The task: Find every line in the listing below that contains the word "Click", and copy each of those lines.

Interface element records

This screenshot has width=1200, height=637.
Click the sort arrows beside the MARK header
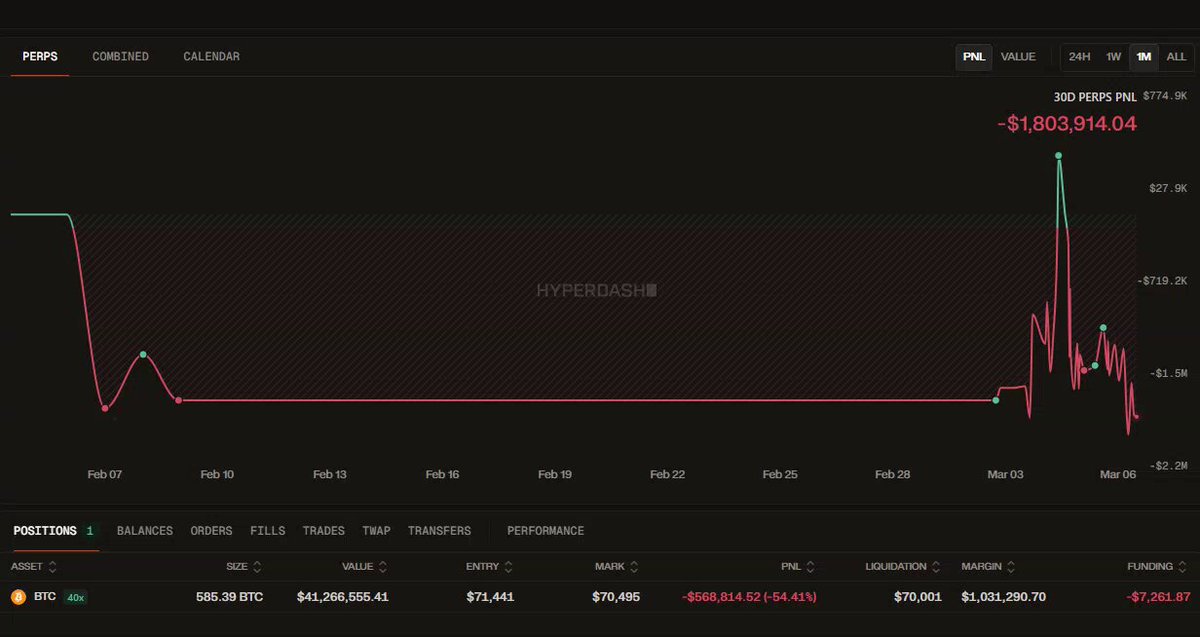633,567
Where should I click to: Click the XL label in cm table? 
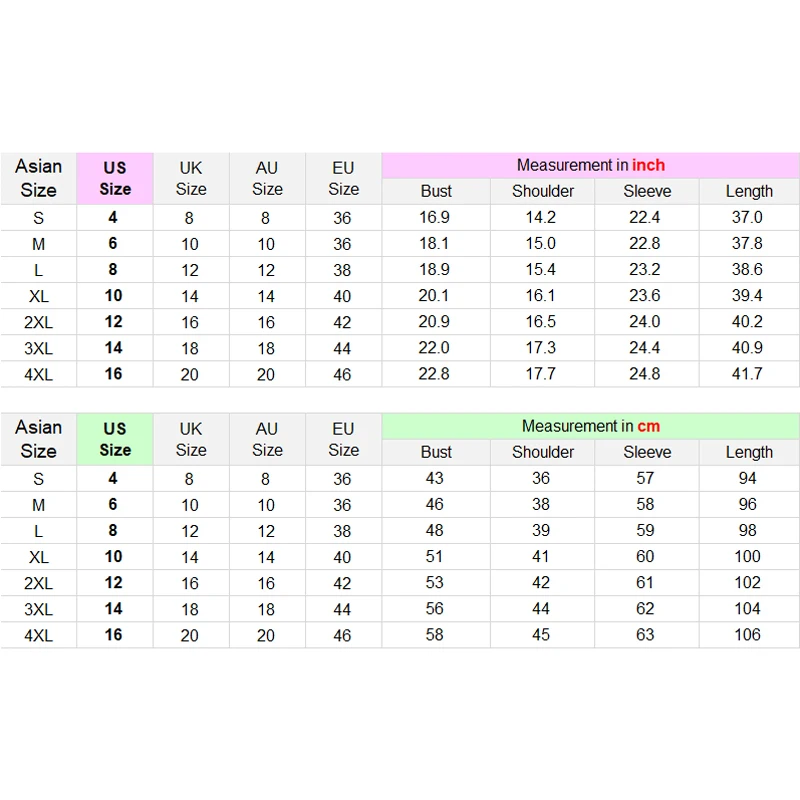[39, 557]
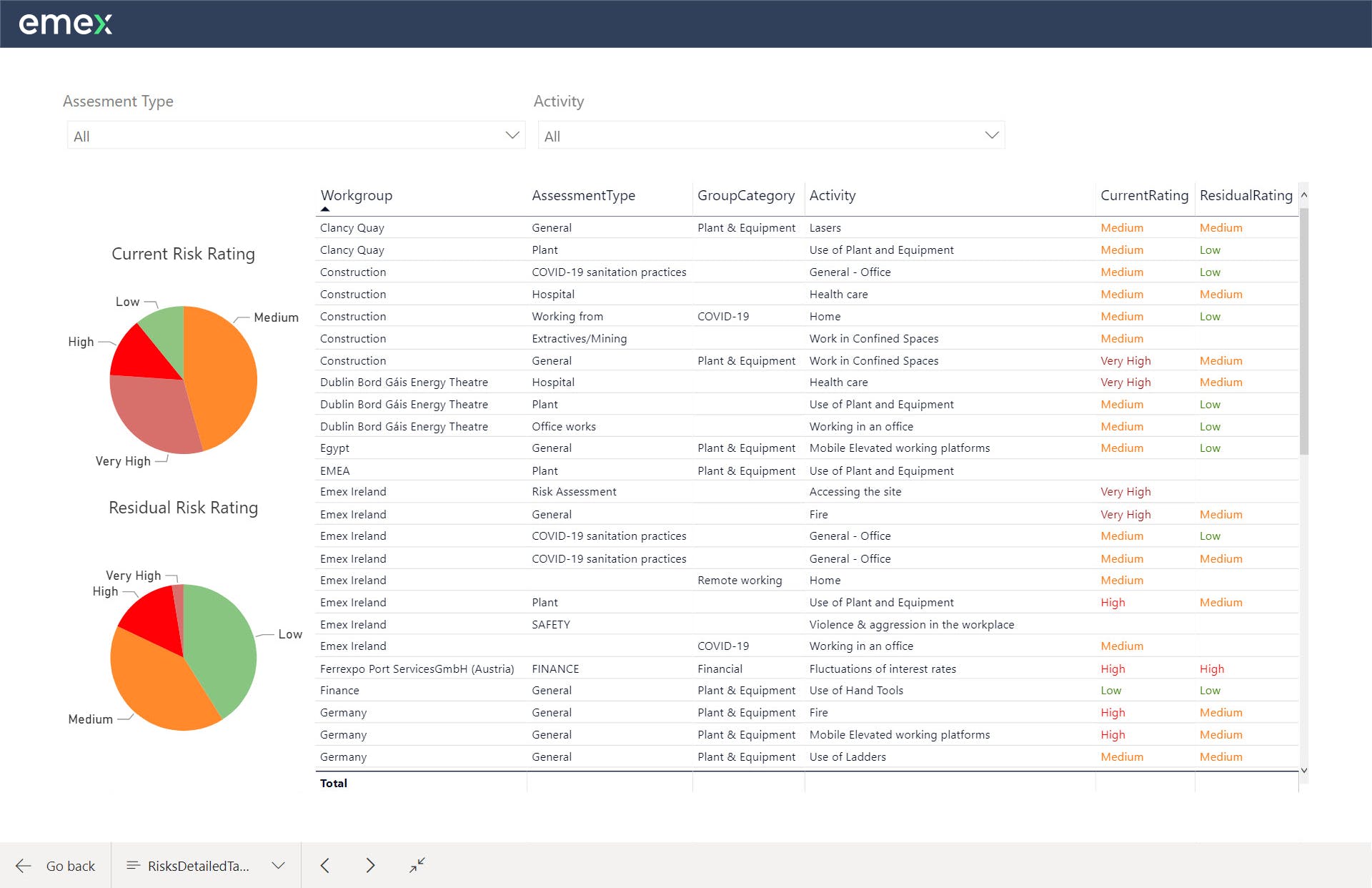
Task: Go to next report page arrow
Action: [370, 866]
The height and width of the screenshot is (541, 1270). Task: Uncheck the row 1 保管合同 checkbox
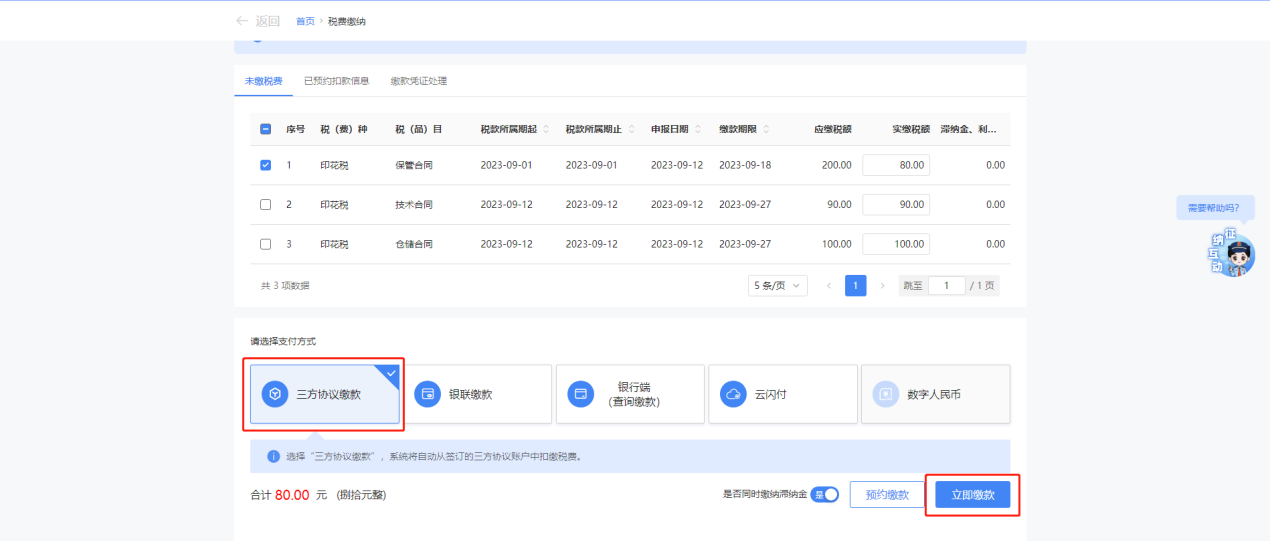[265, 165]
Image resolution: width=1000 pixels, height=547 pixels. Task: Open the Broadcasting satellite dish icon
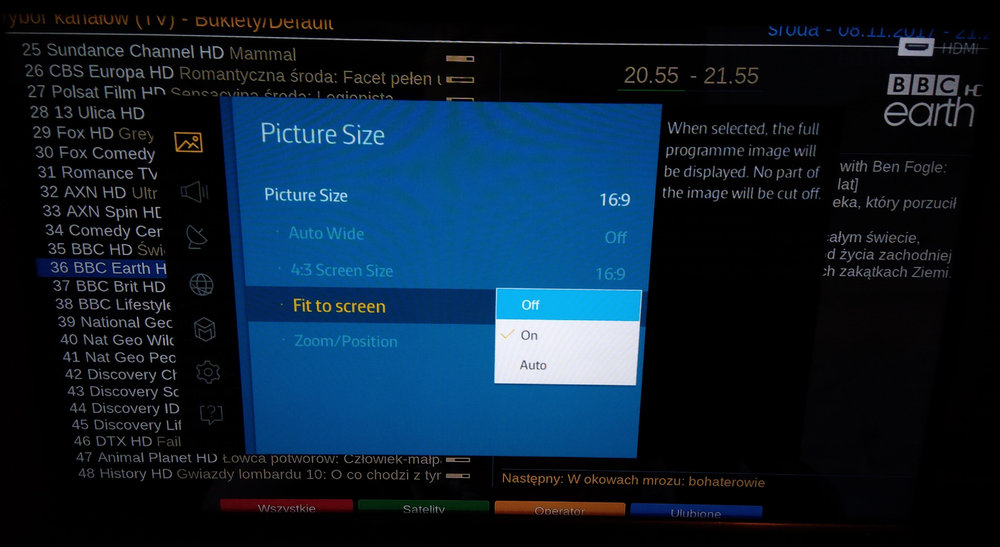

Result of this exercise:
Click the sort arrows beside the MARK header
Where should I click to: Click the XL label in cm table? 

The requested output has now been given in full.